Calvary may not have been Fra Angelico’s favourite theme; Vasari records the pious tradition that ‘whenever he painted a Crucifixion the tears would stream down his face’. John Pope-Hennessy would not have us disregard the story simply because it has no contemporary sanction for, quoting William James, he reminds us that ‘many saints ... have possessed what the Church traditionally reveres as a special grace, the gift of tears.’
In the mid-1430s Fra Angelico painted a Crucifixion with Mary and Saints John and Dominic on the refectory wall at St. Dominic’s Priory, Fiesole, but from quite early in its life the fresco suffered from damp and was frequently restored. In 1879 it was photographed, detached from its wall, mounted on canvas and sold, ultimately to the Louvre. The taushaped cross stands some twelve feet high on its conventional mound and the inscription panel is attached to the top with a lath.

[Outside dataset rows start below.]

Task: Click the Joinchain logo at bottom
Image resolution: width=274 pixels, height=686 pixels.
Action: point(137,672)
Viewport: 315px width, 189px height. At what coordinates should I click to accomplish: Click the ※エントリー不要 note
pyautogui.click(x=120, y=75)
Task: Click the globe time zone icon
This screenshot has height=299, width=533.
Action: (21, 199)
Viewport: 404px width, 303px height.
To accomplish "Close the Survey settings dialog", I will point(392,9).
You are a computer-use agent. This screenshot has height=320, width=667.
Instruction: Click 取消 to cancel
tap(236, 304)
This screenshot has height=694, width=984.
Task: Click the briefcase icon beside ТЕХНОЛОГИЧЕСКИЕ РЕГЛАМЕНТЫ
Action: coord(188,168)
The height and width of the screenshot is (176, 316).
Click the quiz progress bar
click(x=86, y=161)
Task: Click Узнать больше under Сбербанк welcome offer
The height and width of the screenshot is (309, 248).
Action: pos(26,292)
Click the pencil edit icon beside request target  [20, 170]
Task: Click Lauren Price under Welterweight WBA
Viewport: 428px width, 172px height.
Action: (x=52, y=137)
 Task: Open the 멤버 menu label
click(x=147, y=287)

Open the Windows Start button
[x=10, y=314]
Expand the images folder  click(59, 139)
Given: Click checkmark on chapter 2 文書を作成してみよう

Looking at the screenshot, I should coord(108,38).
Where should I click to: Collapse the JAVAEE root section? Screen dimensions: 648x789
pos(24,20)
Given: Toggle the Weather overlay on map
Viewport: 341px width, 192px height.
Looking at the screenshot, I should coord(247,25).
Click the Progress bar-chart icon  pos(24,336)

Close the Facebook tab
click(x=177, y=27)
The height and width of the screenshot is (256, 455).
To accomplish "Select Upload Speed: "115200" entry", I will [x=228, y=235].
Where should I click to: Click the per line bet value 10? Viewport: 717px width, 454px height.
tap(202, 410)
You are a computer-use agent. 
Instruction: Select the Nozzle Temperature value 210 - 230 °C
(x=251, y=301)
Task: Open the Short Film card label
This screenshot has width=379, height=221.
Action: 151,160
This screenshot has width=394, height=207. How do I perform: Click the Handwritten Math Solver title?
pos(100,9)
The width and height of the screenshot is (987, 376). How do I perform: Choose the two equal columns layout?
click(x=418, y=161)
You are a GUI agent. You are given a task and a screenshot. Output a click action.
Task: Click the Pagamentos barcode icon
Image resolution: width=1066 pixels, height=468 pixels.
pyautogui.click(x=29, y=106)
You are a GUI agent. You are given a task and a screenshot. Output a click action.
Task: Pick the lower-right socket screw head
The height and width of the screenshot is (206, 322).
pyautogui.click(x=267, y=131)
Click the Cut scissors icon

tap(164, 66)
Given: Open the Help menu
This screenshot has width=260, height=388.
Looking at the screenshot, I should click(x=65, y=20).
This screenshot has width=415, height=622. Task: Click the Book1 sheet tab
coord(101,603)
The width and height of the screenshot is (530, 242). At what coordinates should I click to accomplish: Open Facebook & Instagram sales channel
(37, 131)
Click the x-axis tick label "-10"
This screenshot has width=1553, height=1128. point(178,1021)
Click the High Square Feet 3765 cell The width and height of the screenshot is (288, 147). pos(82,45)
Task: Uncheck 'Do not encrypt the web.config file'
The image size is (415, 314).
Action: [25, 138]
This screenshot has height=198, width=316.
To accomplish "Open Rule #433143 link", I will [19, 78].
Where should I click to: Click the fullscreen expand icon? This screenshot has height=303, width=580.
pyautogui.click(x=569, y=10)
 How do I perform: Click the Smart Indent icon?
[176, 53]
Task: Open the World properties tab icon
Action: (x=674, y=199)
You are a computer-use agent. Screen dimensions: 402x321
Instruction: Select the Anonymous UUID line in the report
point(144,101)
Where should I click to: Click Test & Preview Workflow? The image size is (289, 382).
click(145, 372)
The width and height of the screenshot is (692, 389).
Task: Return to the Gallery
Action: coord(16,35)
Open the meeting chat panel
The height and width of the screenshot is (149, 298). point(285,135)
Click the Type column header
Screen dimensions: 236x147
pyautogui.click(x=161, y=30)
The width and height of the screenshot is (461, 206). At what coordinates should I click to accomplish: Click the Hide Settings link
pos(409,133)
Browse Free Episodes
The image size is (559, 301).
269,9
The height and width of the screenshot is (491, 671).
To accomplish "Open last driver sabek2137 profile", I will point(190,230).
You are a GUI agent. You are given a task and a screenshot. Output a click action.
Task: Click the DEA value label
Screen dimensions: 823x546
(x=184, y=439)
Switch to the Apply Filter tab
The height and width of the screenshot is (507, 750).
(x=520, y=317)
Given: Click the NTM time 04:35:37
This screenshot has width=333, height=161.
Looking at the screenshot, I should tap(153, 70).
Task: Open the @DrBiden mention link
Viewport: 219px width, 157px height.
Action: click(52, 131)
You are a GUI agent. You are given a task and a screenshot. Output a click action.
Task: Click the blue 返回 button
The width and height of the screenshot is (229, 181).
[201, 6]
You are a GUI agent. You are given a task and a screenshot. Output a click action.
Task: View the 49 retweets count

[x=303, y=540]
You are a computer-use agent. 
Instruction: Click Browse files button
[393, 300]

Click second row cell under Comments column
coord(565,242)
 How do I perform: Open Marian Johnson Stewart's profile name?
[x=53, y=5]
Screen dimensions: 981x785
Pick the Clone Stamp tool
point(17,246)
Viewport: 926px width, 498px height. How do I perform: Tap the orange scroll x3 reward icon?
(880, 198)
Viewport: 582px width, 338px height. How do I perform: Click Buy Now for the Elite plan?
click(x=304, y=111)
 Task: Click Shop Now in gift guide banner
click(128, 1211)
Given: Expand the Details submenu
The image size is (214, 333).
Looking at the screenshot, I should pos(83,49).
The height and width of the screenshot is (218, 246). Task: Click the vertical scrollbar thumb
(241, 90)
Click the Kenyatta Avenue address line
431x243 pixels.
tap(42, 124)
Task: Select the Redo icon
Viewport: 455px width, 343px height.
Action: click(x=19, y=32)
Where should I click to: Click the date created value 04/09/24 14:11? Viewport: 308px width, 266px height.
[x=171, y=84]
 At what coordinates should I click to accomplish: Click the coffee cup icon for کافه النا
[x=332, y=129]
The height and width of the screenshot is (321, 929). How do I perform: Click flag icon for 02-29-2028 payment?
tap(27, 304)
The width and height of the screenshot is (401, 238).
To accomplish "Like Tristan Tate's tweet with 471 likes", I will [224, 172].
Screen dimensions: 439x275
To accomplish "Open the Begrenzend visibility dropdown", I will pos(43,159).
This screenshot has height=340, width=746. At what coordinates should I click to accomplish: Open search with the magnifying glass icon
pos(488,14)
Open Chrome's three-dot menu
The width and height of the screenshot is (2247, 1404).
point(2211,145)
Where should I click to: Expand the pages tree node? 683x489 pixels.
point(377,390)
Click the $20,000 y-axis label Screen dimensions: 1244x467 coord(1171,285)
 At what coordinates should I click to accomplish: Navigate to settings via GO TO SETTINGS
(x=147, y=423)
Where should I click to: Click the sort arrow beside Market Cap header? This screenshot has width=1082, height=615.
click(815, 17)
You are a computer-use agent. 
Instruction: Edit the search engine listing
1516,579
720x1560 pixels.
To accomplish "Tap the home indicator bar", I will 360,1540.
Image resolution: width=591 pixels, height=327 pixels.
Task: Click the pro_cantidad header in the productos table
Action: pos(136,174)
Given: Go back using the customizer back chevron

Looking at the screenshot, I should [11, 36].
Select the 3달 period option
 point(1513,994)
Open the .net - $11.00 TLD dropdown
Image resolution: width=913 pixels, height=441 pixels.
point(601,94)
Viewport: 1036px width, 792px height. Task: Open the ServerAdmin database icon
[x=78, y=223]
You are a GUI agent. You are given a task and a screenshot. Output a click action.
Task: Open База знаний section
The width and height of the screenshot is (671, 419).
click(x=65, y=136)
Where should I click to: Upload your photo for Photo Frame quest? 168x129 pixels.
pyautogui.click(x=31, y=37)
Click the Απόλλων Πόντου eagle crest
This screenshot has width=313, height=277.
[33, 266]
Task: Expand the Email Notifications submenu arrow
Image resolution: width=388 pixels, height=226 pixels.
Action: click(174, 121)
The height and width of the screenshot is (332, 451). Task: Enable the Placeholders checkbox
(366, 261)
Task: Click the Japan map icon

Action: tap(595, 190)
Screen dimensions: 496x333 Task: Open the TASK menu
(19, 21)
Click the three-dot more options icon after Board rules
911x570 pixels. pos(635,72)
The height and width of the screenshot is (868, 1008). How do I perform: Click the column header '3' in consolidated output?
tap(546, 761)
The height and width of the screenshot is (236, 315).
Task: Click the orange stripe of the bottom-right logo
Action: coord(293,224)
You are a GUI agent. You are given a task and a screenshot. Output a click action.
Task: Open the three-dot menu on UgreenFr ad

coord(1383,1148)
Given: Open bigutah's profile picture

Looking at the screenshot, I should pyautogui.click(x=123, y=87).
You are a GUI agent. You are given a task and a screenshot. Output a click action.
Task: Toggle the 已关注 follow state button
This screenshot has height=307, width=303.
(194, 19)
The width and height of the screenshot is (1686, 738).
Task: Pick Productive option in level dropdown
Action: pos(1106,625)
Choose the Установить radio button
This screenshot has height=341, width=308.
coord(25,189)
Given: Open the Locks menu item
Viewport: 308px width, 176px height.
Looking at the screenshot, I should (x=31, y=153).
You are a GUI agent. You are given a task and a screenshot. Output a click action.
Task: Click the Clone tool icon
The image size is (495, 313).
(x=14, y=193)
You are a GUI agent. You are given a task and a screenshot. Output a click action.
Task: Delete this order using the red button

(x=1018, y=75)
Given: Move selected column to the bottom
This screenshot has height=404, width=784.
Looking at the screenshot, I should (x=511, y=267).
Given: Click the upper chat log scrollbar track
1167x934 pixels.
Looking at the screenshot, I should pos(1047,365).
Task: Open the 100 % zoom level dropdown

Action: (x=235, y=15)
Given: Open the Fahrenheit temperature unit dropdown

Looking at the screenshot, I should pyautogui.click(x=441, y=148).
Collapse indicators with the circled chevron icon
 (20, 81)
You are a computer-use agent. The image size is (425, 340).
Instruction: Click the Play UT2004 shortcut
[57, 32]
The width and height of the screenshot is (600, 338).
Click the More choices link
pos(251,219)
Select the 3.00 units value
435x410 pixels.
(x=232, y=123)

Angelico was to use this design more than once. The composition is built on an upright rectangle whose top is the horizontal beam of the cross, ABCD in Figure 1. Diagonals AC and BD intersect axes IG and EF at point H in the diagram, coinciding with the Saviour’s feet and linking the bystanders with the cross. Geometry, however, is only the basis of the plan, which is developed as a symmetrical rhythm in Figure 2.